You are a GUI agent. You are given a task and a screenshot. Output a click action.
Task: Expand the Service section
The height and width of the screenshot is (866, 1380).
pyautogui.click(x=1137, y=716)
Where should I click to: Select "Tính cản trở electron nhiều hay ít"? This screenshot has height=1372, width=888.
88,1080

_Problem statement_. Convert every line of the records above into a JSON list of strings, one string per line, omitting any blank lines.

_Exercise solution_.
[
  "You are a GUI agent. You are given a task and a screenshot. Output a click action.",
  "Task: Expand the Service section",
  "The height and width of the screenshot is (866, 1380).",
  "pyautogui.click(x=1137, y=716)",
  "Where should I click to: Select \"Tính cản trở electron nhiều hay ít\"? This screenshot has height=1372, width=888.",
  "88,1080"
]